Ryan Adams é um daqueles sujeitos cujo descontentamento vaza pelos quatro cantos. Talvez seja reflexo do temperamento bagunçado do músico de 34 anos e sua vida marcada pelo abuso de álcool e drogas. A cartilha musical de Ryan reza na tradição do country, soul e blues. Desde os tempos do Whiskeytown (grupo que formou no final dos anos 90), suas letras perambulavam pela estrada do amor e relações inacabadas, fazendo dele uma espécie de Hank Willians do nosso tempo, ou um Gram Parsons que sobreviveu aos excessos.

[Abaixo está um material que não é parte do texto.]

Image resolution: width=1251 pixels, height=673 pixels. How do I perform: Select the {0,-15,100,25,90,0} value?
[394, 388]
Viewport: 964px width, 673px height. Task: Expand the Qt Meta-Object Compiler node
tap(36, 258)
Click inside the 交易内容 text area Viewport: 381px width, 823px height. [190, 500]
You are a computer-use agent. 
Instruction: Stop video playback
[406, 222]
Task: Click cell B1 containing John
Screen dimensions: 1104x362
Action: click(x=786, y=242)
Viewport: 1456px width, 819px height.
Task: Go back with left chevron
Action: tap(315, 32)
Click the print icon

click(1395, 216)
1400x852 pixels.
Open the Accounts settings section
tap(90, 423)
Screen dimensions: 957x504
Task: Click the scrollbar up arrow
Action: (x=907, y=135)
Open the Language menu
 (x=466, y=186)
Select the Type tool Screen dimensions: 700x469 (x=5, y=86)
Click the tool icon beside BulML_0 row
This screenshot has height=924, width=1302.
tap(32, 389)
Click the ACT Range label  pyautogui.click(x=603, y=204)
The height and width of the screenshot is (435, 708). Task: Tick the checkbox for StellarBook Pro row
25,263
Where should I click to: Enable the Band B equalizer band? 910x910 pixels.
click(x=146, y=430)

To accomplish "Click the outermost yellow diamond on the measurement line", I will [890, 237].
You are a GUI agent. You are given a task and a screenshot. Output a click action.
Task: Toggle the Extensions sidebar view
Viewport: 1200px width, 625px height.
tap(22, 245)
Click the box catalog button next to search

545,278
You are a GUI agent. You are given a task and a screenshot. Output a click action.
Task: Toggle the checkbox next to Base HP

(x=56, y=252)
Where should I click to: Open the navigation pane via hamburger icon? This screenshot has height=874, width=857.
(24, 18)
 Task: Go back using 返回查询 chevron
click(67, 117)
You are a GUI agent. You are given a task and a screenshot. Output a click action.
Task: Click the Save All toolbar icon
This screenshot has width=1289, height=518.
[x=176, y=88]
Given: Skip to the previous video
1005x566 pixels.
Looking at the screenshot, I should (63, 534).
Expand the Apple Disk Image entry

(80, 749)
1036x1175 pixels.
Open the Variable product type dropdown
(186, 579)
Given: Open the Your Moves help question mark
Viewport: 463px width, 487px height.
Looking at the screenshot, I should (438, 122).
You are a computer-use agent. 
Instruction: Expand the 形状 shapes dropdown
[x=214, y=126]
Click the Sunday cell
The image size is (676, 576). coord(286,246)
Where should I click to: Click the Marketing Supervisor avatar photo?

Pra citar um bom exemplo, ouçam New York, New York do álbum Gold de 2001, o famoso relato do pé na bunda que levou de uma namorada. Já em 29, música que dá nome ao seu disco de 2005, fica muito claro sua associação com o estilo beatnik de narrativa. Tanto que em breve ele estará lançando Infinite Blues, seu primeiro livro, repleto de sobras de canções, histórias curtas e poesia. Esse refrão de amor & perdição continua rolando em Cardinology, 11º registro fonográfico do cantor, produtor e compositor americano. Na Itapema, Fix It, o primeiro single do CD, foi recentemente encaixado na grade da rádio. Ao falar de insucesso no amor ele dispara num tom vingativo: “I'd always win in the end” (eu sempre venço no final). No final das contas é o público que ganha.